(Records from a data source)
'''

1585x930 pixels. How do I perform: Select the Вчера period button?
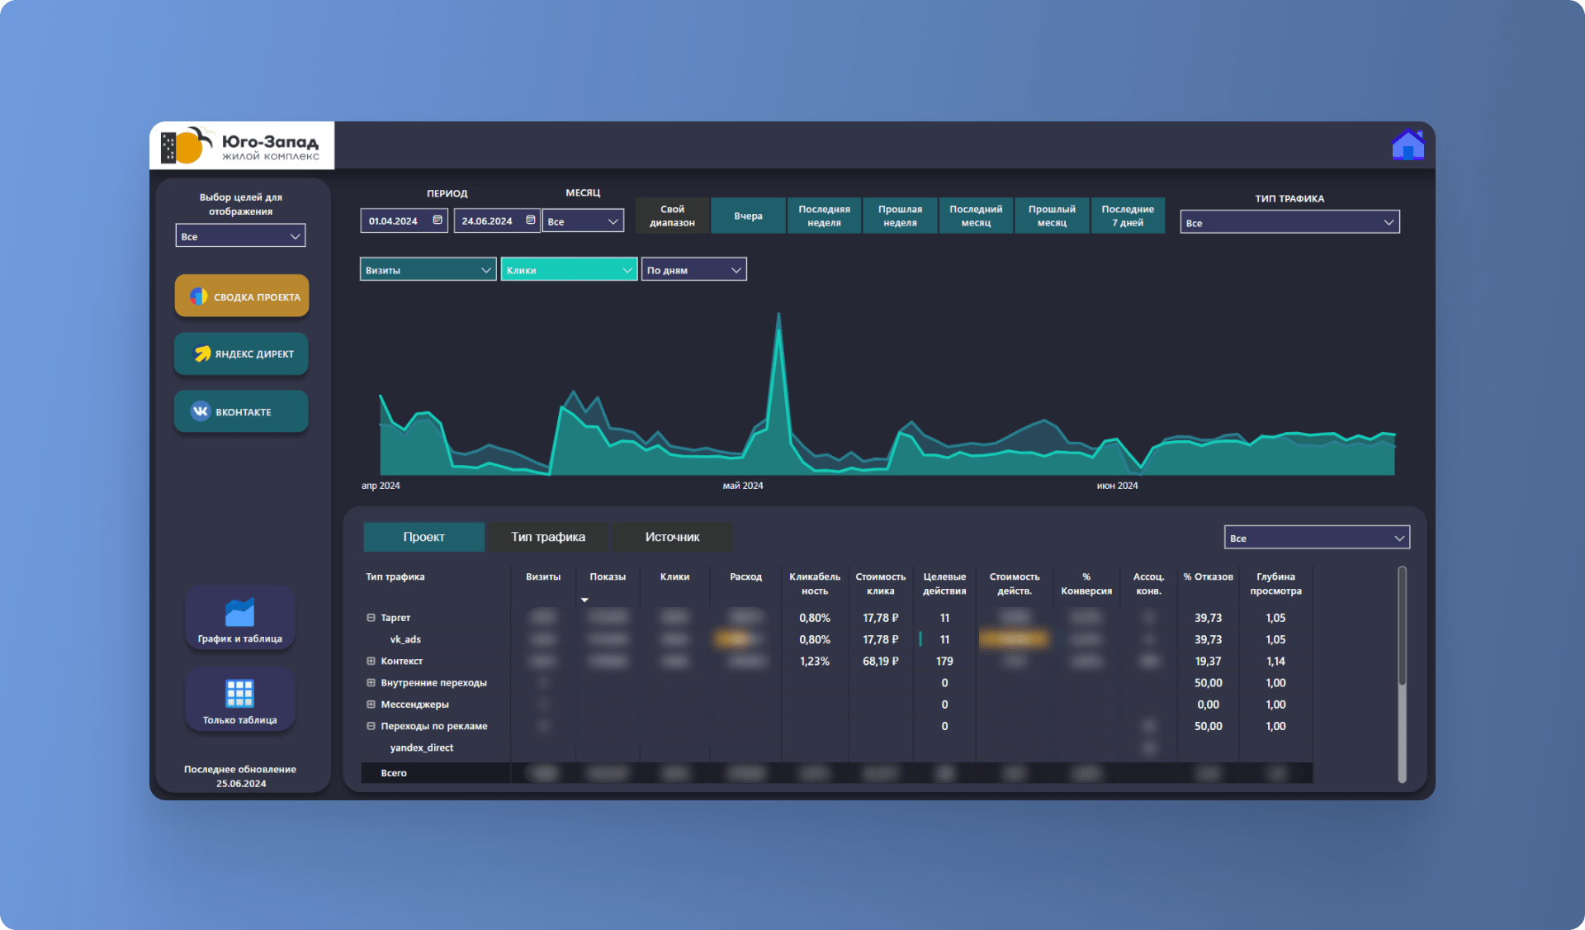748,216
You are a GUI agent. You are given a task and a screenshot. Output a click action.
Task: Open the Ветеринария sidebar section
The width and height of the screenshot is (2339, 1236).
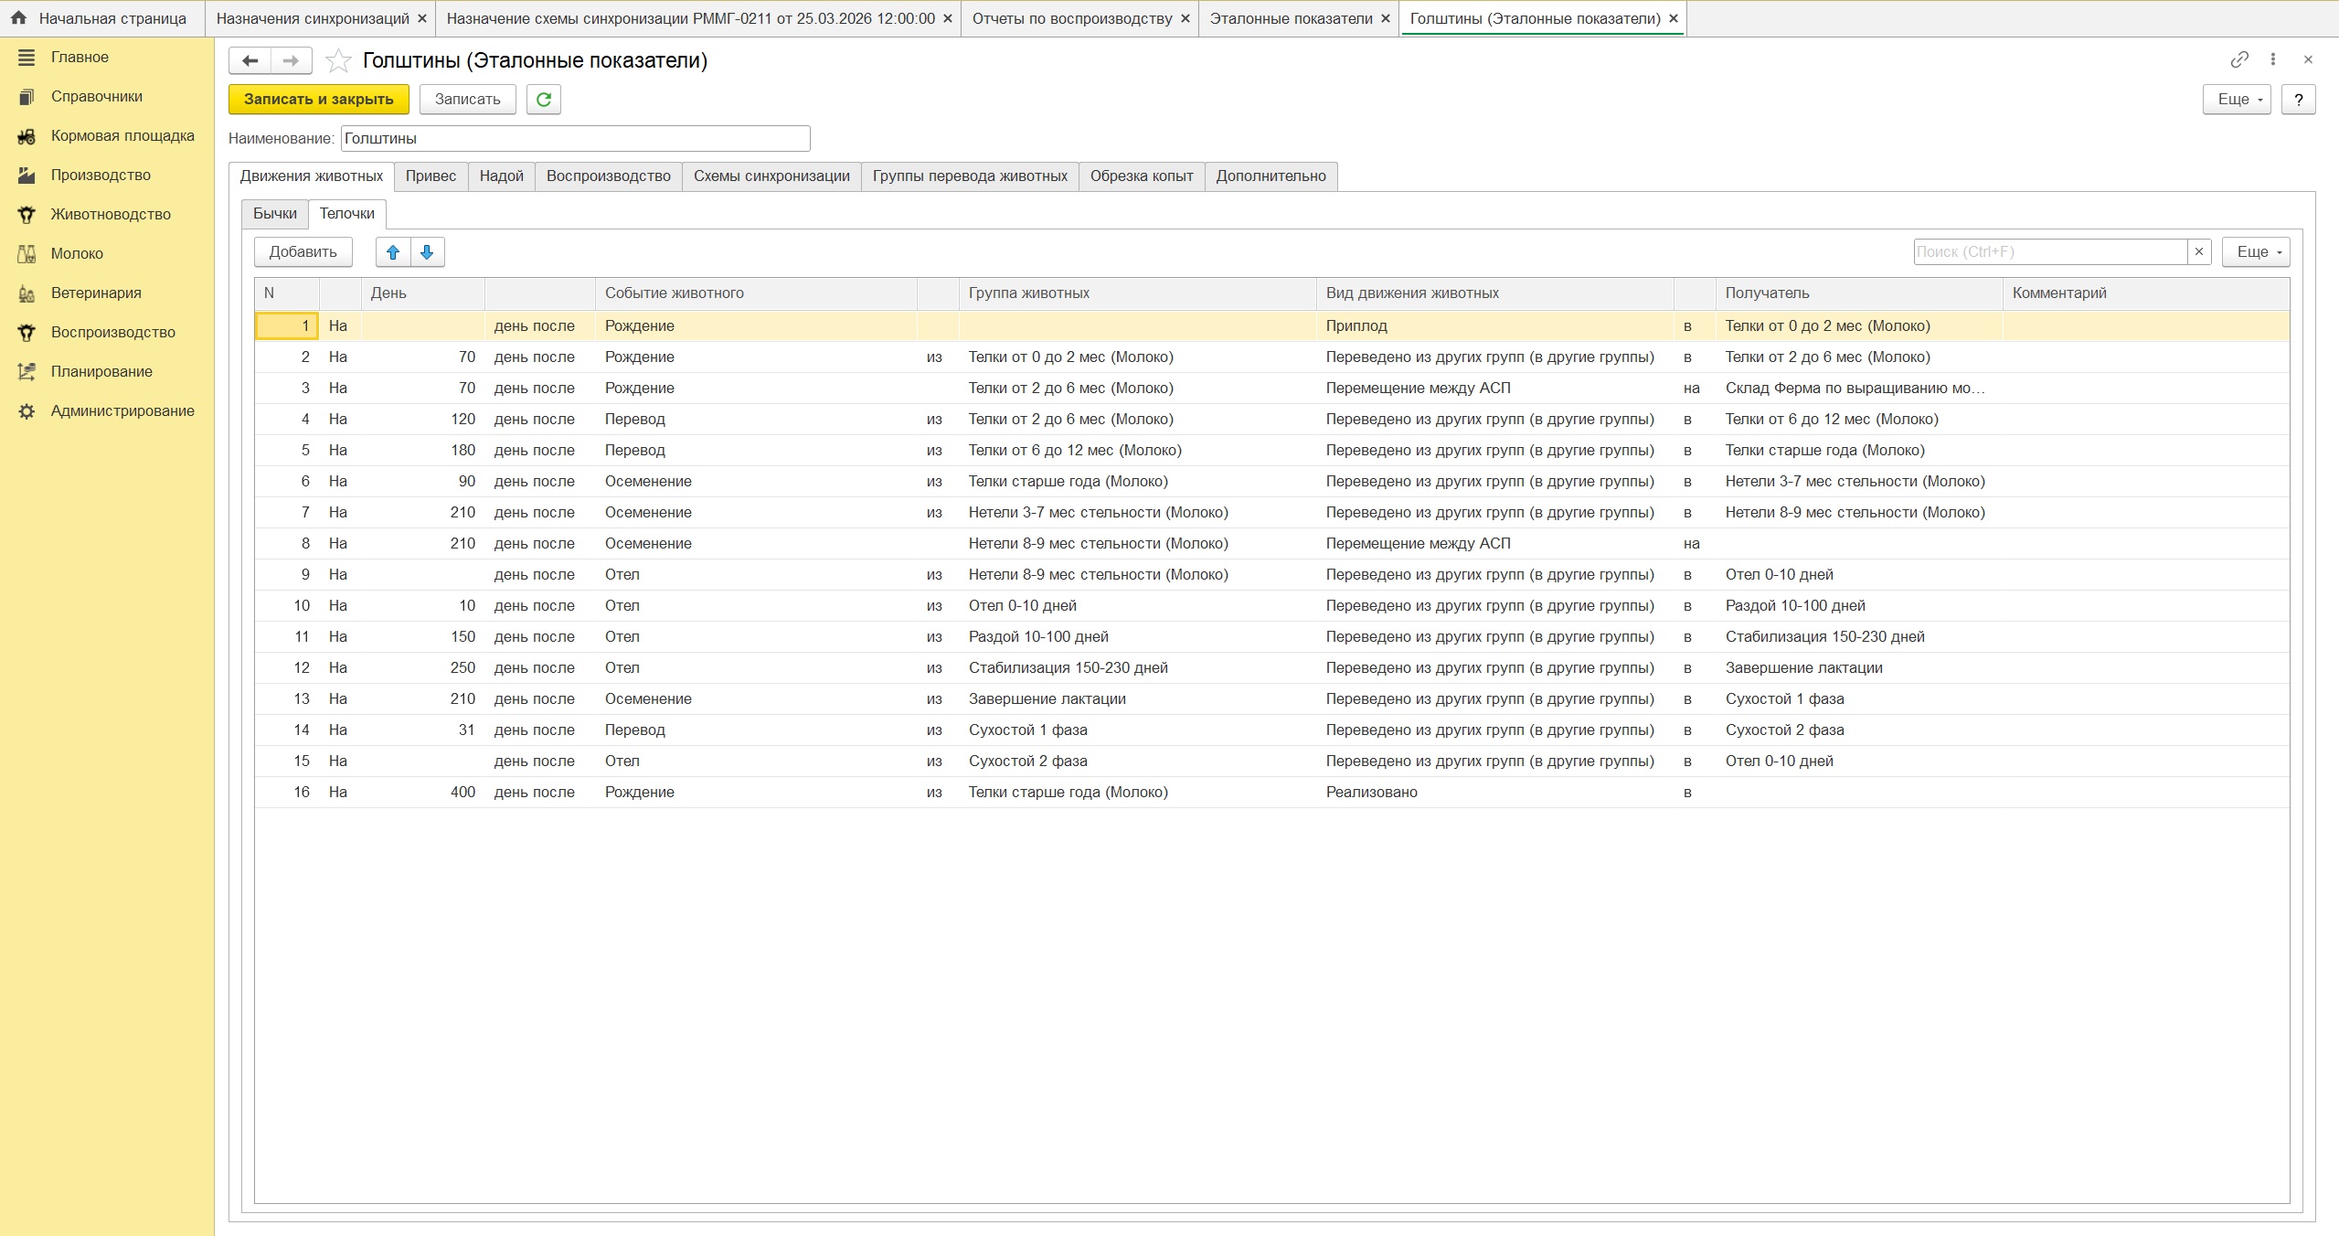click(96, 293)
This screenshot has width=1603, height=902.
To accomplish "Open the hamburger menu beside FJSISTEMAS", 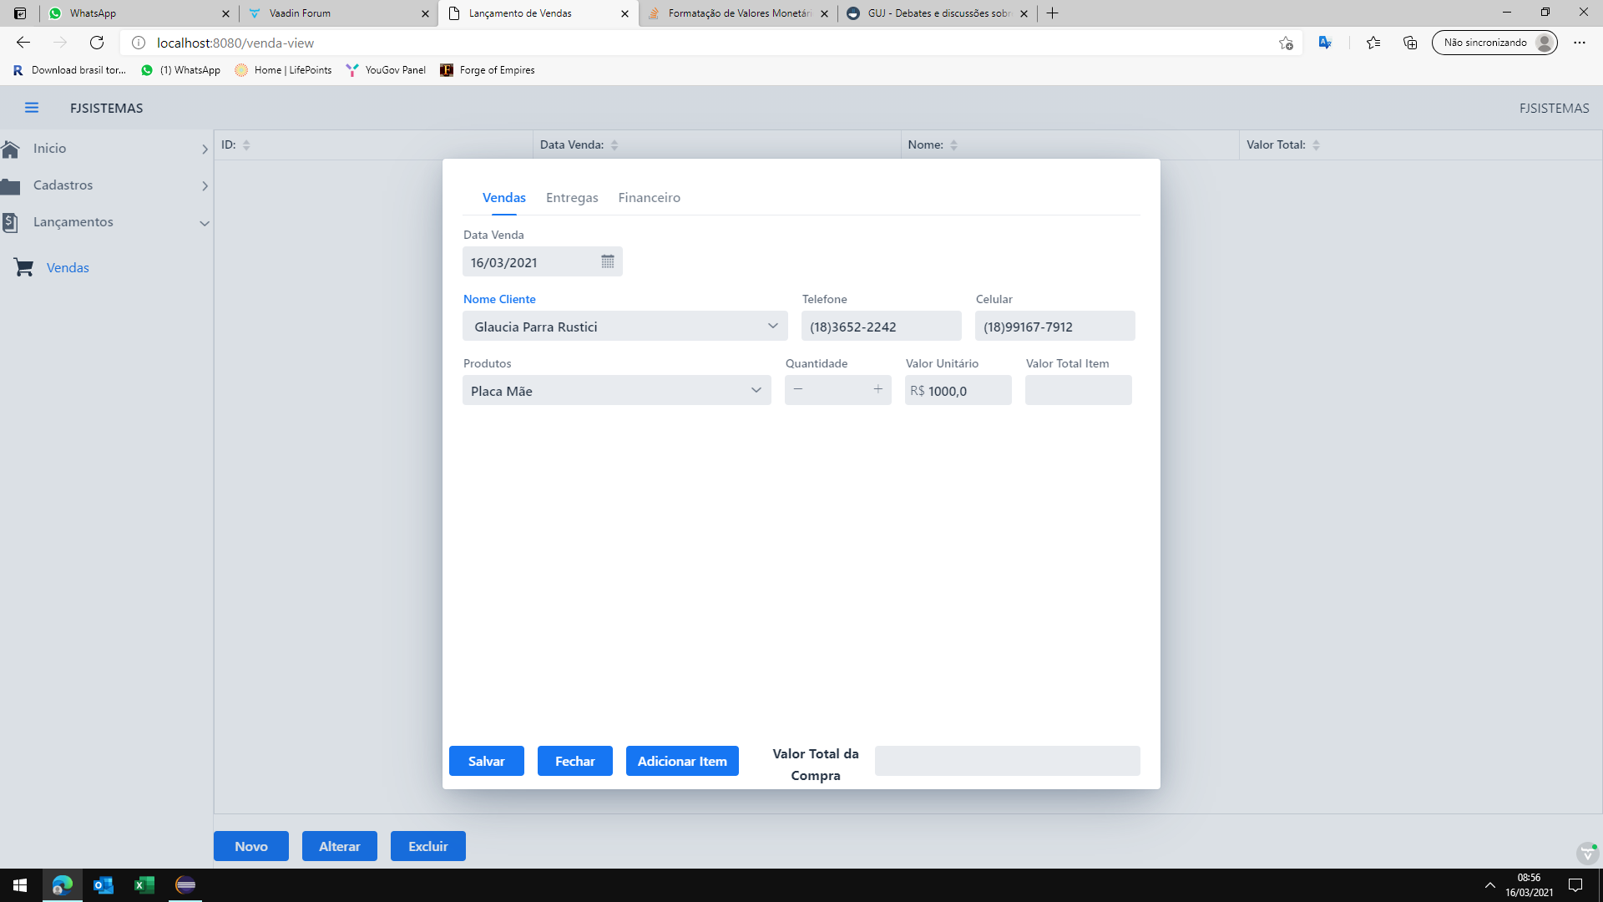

'''

Apart from its pictures, the data is to be repeated exactly.

1585x930 pixels. How do I perform: Select the Вчера period button?
748,216
You are a GUI agent. You are given a task and a screenshot. Output a click action.
Task: Open the Ветеринария sidebar section
The width and height of the screenshot is (2339, 1236).
click(96, 293)
This screenshot has width=1603, height=902.
To accomplish "Open the hamburger menu beside FJSISTEMAS", 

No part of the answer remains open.